The data leveraged for this solution is unstructured in nature which included:
- Performance data reports from Adobe Analytics, captured across various metrics like visits, conversions, and sign-ups.
- Existing dashboards, reports, and data sheets that provide granular insights into product performance.
- Azure research reports and other PDF documents relevant to performance analytics.
To leverage this unstructured data, we adopted a sophisticated multi-agentic retrieval-augmented generation (RAG) framework built on these pillars:
- Knowledge Base Curation: This involved aggregating all relevant data reports, including performance dashboards, detailed KPI data, and research papers.
- Agentic RAG Framework: Designed to facilitate multi-step reasoning and intelligent query routing, this framework includes several key components:
- Brain/Routing: Manages intelligent routing of user queries to the appropriate agents.
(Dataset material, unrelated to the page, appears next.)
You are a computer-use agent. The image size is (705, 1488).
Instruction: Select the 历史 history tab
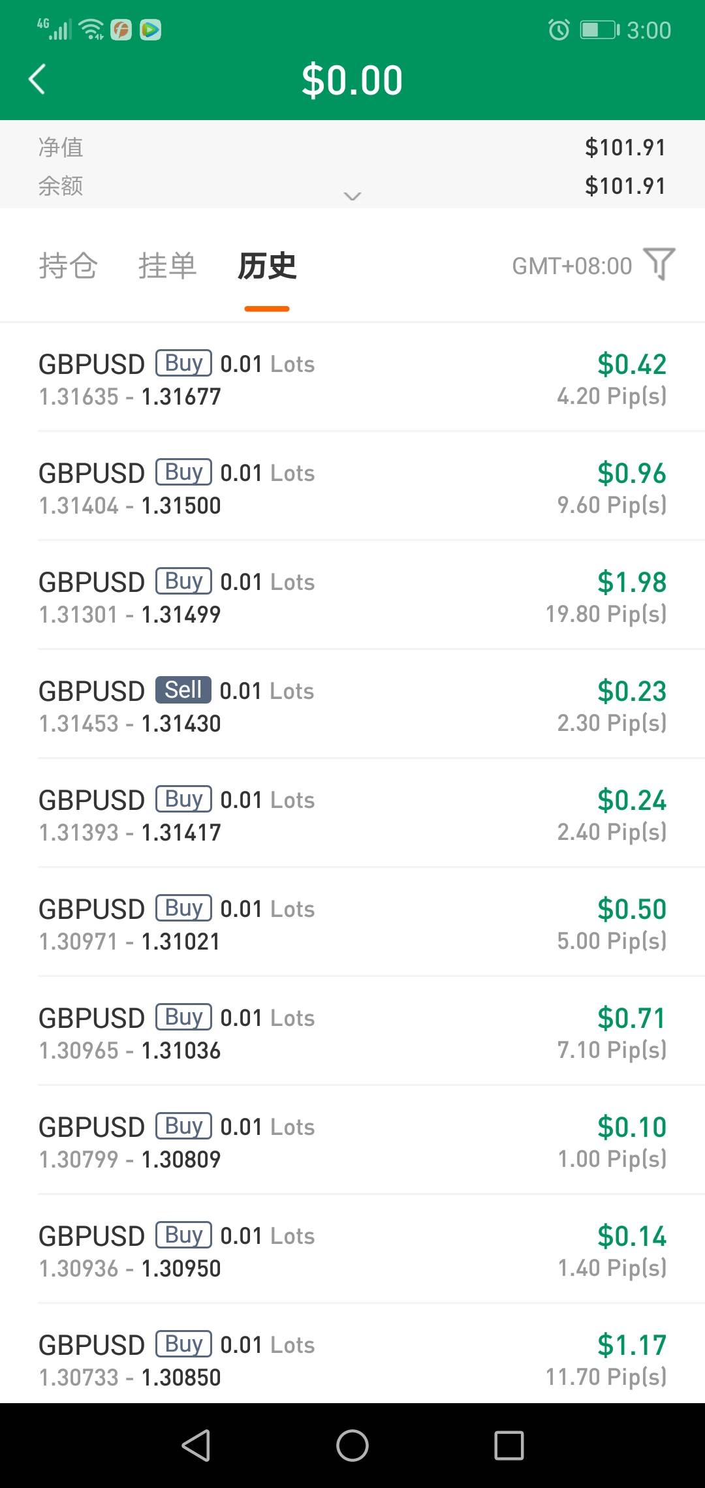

- Performance Analytics Agent: Provides an overall performance overview of products, offering users a comprehensive view at a glance, helping users quickly identify the alarming stage.
- Insights Extraction Agent: This agent delivers detailed responses to specific queries by offering top key insights and recommendations through reasoning. It drills down into the data to extract actionable insights, making it easier for users to understand complex information and make informed decisions.
- RAG Agent: Handles queries related to research documents and general factual questions.
This structured approach ensures that users can seamlessly navigate and extract meaningful insights from complex and unstructured data.
By leveraging the multi-agentic RAG framework, users also benefit from intelligent query handling, comprehensive performance overviews and detailed insights. This makes data-driven decision-making more accessible, efficient, and effective.
Moving Beyond a Chatbot
The self-serve analytics solution enhances traditional chatbot capabilities by incorporating advanced functionalities. Powered by GenAI, it provides a centralized platform for users to access, understand, and derive insights from complex reports. Key components include:
- Signals
- Function: Sends alerts to the team based on critical priorities.
- Purpose: Ensures the team is promptly informed about high-priority issues, enabling immediate action and response.
- Comprehension
- Function: Provides deep dive analysis on the signals to identify potential root causes.
- Purpose: Goes beyond simple alerts by offering thorough analysis to understand underlying issues, facilitating more informed decision-making.
- Insights
- Function: Generates tactical data insights.
- Purpose: Delivers valuable data-driven insights that support strategic planning and operational efficiency.
- Recommendations
- Function: Offers actionable insights and suggestions to mitigate potential issues.
- Purpose: Helps address and resolve identified problems, preventing future occurrences.
The GenAI-powered self-serve analytics solution enables users to drill down into specific data points, receive recommendations, and ask real-time questions. It provides both a comprehensive overview and detailed insights into areas of interest, so data-driven decision-making becomes more accessible and efficient. By integrating these components, the self-serve Insights solution transcends the basic functionalities of a chatbot, offering a comprehensive solution for better decision making and operational management.